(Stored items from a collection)
:::::
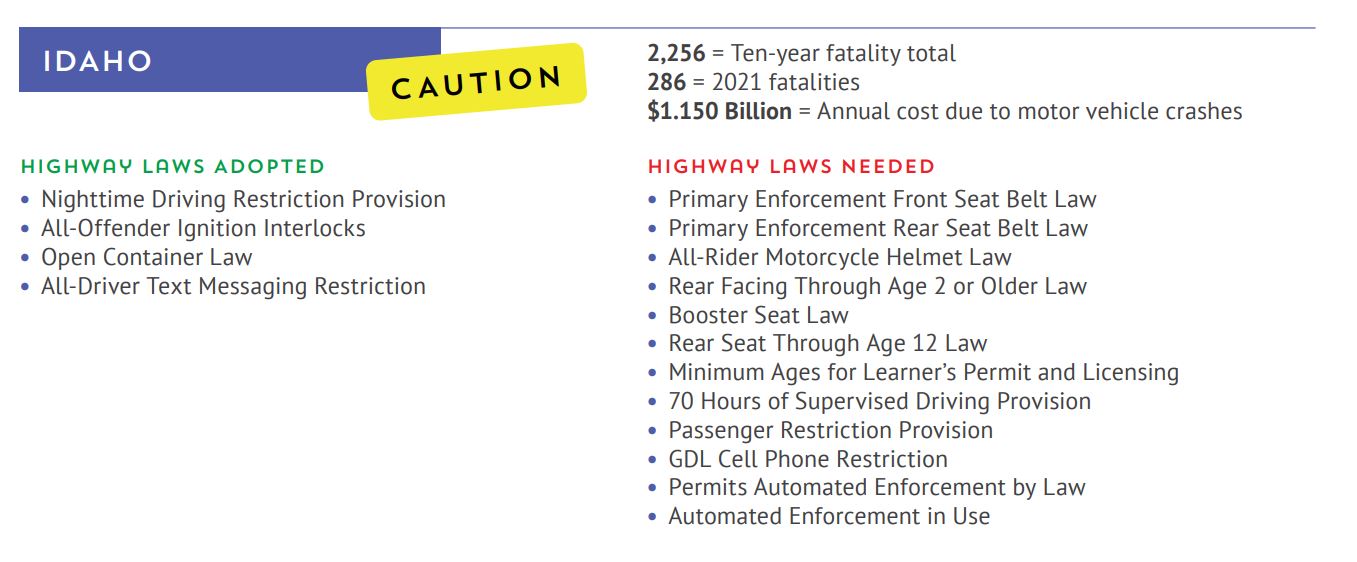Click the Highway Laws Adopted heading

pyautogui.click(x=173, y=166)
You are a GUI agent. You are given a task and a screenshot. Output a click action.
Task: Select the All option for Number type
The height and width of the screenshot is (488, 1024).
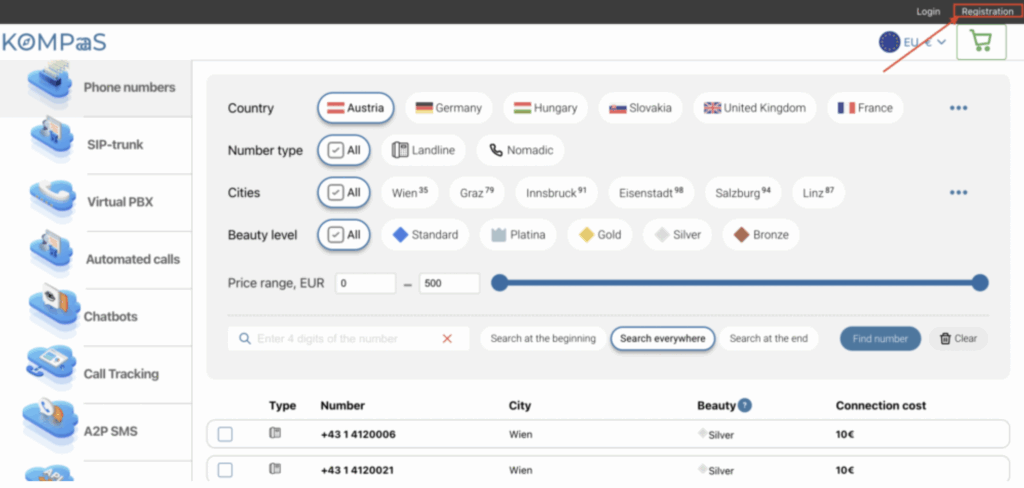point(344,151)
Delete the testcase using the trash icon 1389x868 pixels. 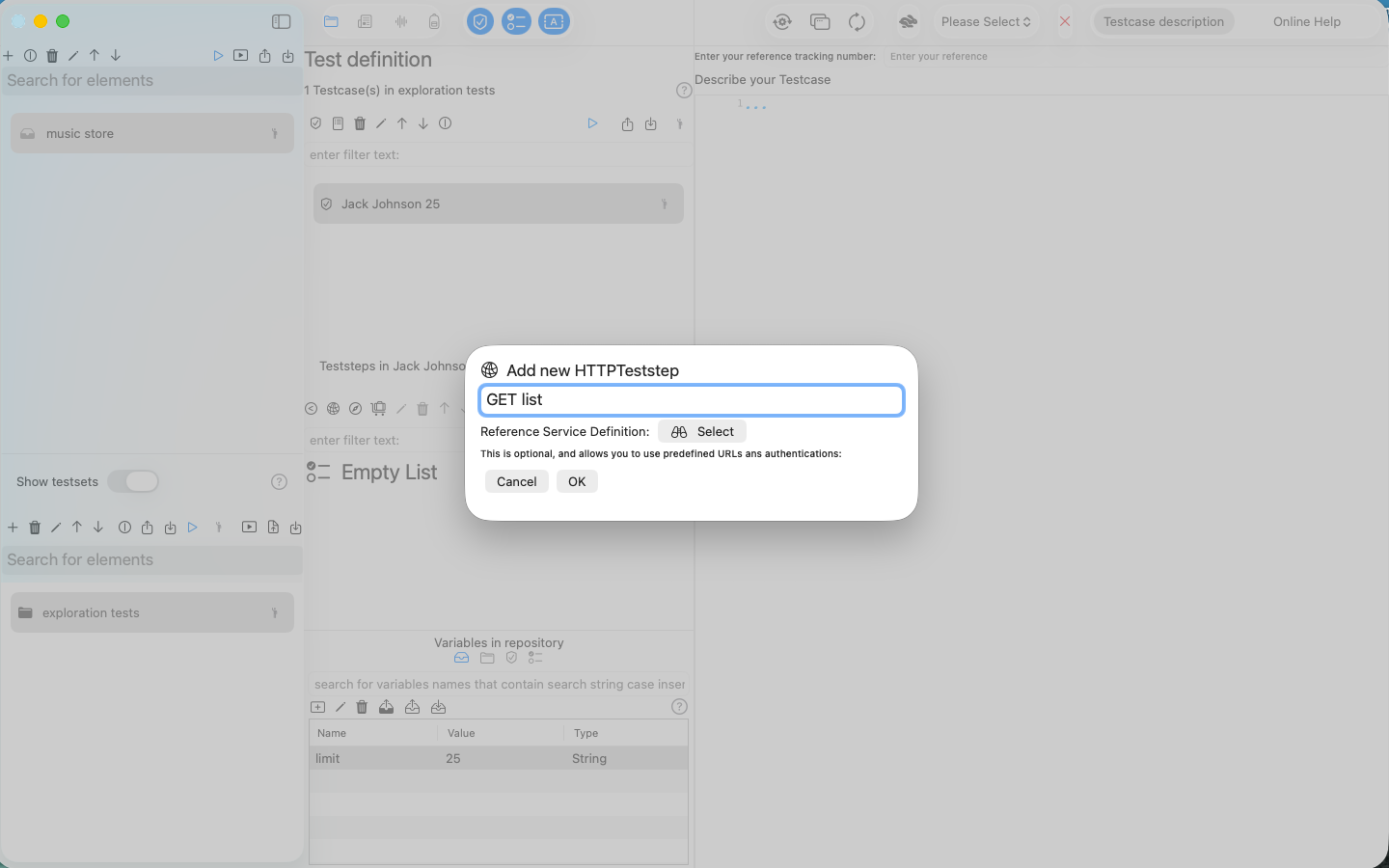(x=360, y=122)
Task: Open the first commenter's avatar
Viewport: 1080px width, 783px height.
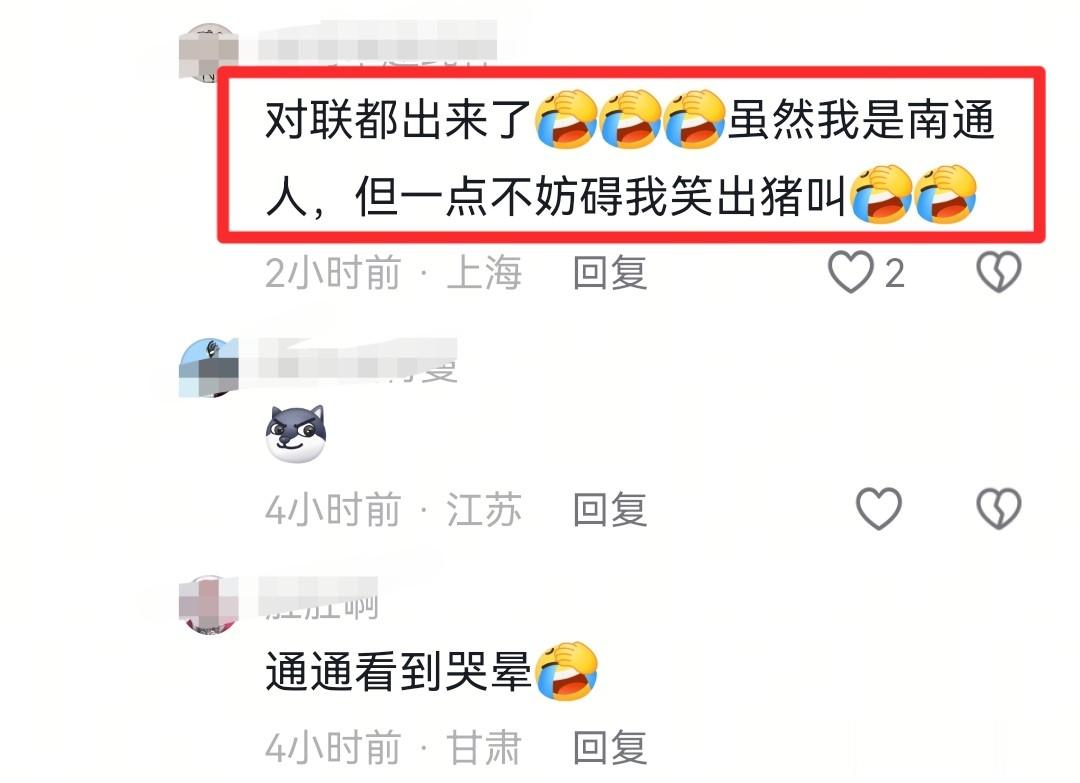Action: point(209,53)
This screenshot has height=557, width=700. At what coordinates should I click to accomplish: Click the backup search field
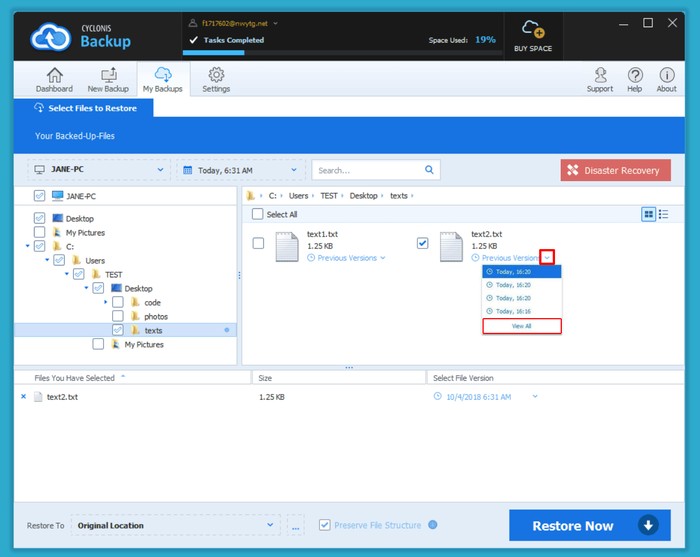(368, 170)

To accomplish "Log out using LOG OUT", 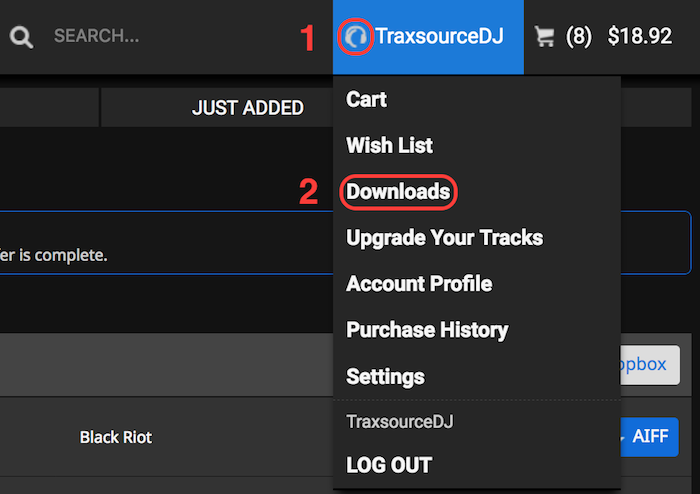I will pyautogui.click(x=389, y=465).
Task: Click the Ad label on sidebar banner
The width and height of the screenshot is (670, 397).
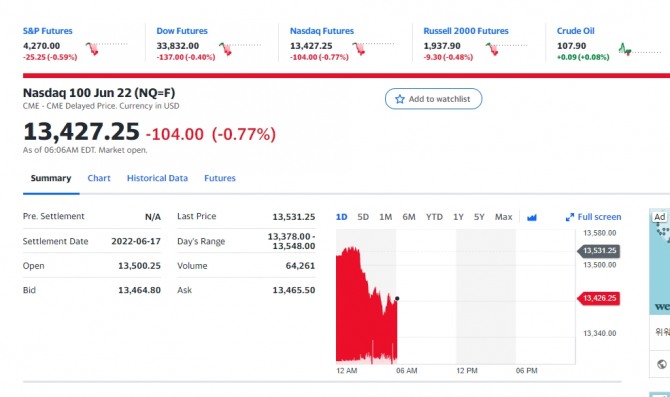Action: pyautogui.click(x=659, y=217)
:::::
Beginning with the line that contains "The width and", reproduce every line through the end of the records above exactly, leaving pictures out.

• [REPLY]:
The width and height of the screenshot is (670, 397).
Action: pyautogui.click(x=659, y=217)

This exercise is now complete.